◆ Request
Copy the stretch from "10 October 2014" through "a Global company." in the Bachmann Branchline history feature, word for word.

◆ Source passage
•••
10 October 2014
In this in-depth feature Paul Lumsdon traces the history of popular OO gauge model railway manufacturer Bachmann Branchline. ...
When I was first asked to write a short article charting the history of Bachmann Branchline in the UK, my initial thoughts were that this should be straightforward enough. After all it was only in 1989 that Graham Hubbard and his wife Ros set up the UK arm of the already established US company Bachmann Industries. A combination of hard work, innovative design and effective marketing, touched with a smattering of good luck has seen the company grow to become a major name in British railway modelling and part of a Global company.
However, following a conversation with Bachmann Europe’s PR Manager Dennis Lovett, I began to see another story emerging and certainly one worth further investigation. The story of what lead to the creation of Bachmann in the UK is actually a fascinating and complex web of events and decisions involving some great names from the UK toy industry as well as global toy businesses. Its roots also begin almost two centuries ago. Are you sitting comfortably? Then I shall begin - at the beginning…..
•••
◆ Data extract

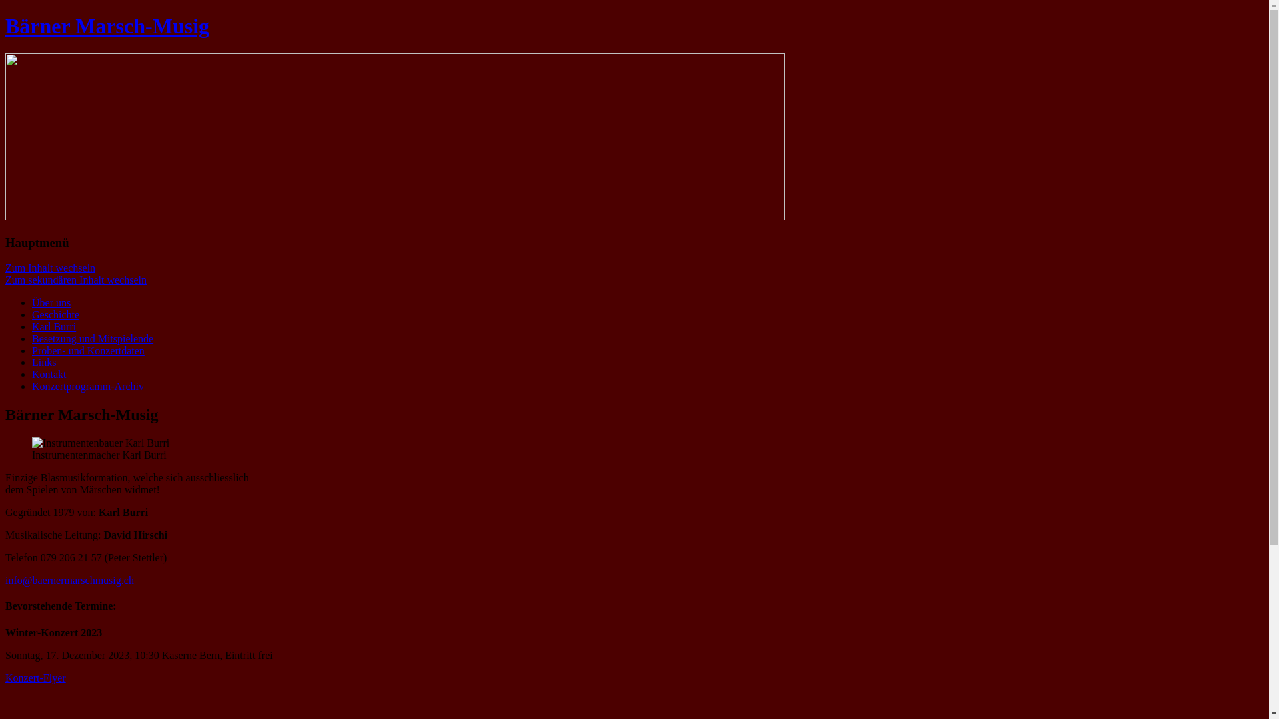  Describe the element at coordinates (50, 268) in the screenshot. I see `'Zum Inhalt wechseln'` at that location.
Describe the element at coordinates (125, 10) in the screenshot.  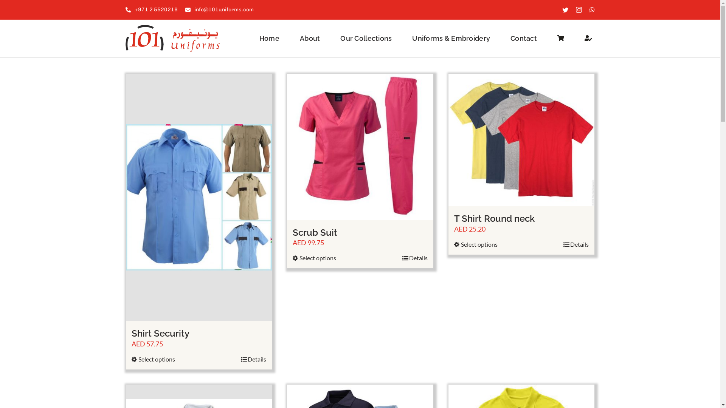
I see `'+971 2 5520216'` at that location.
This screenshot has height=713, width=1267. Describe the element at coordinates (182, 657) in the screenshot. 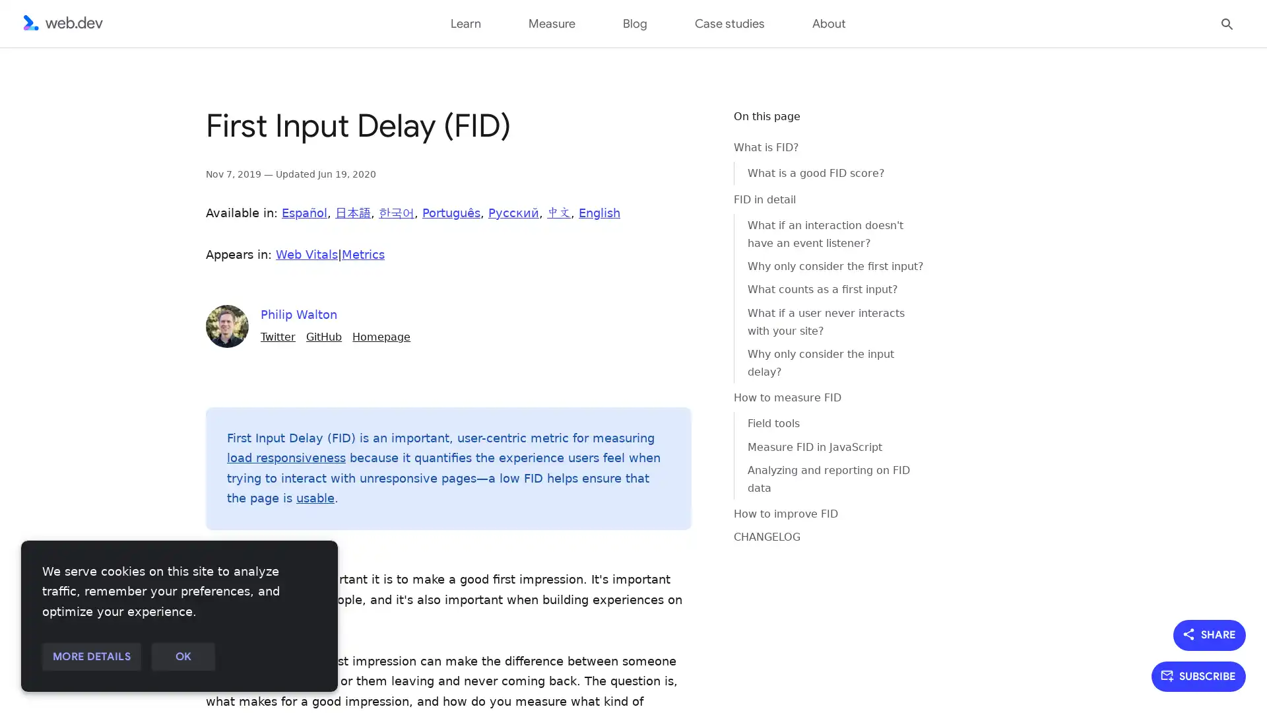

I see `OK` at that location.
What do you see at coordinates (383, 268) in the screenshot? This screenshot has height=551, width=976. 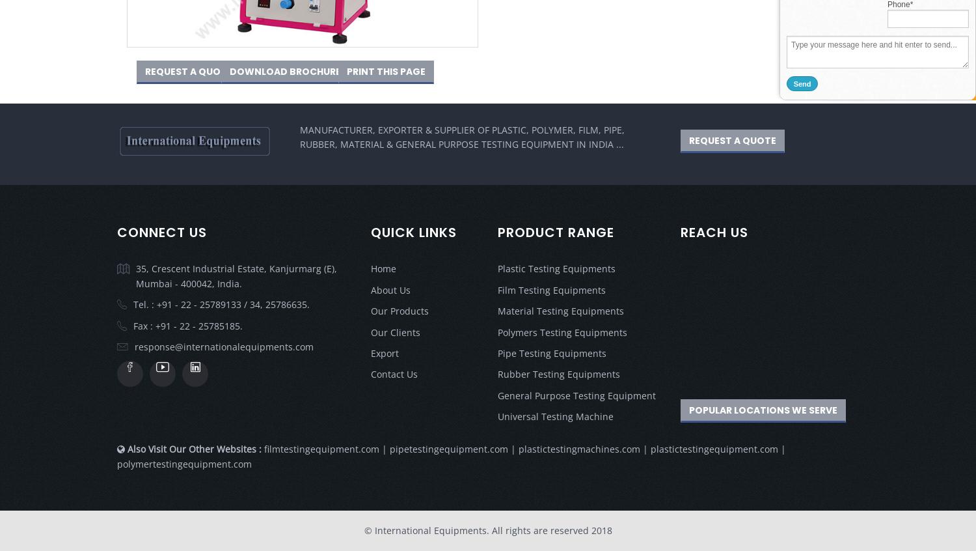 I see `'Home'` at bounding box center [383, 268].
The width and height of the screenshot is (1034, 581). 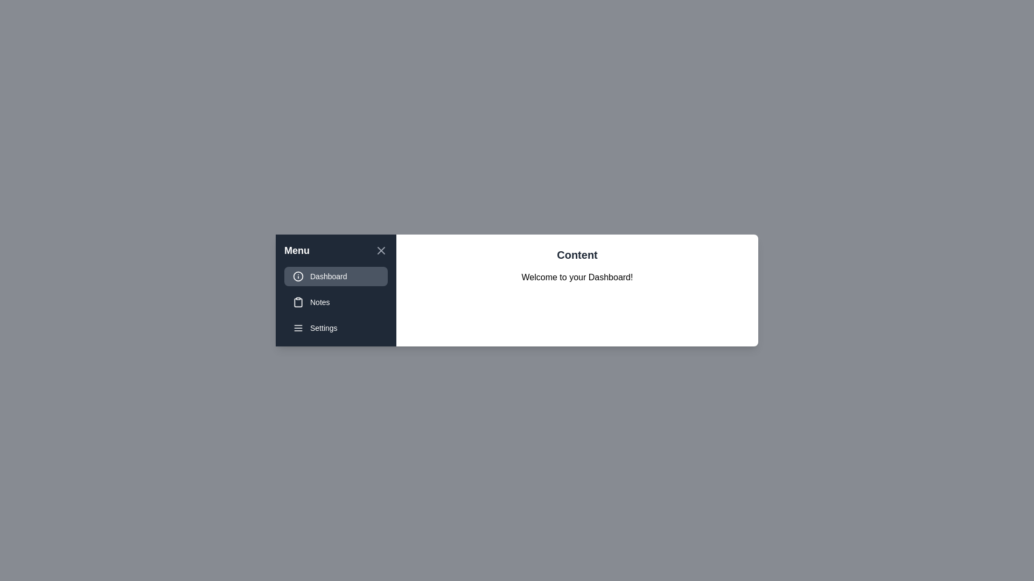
•••
◆ Response to this task
10 October 2014
In this in-depth feature Paul Lumsdon traces the history of popular OO gauge model railway manufacturer Bachmann Branchline. ...
When I was first asked to write a short article charting the history of Bachmann Branchline in the UK, my initial thoughts were that this should be straightforward enough. After all it was only in 1989 that Graham Hubbard and his wife Ros set up the UK arm of the already established US company Bachmann Industries. A combination of hard work, innovative design and effective marketing, touched with a smattering of good luck has seen the company grow to become a major name in British railway modelling and part of a Global company.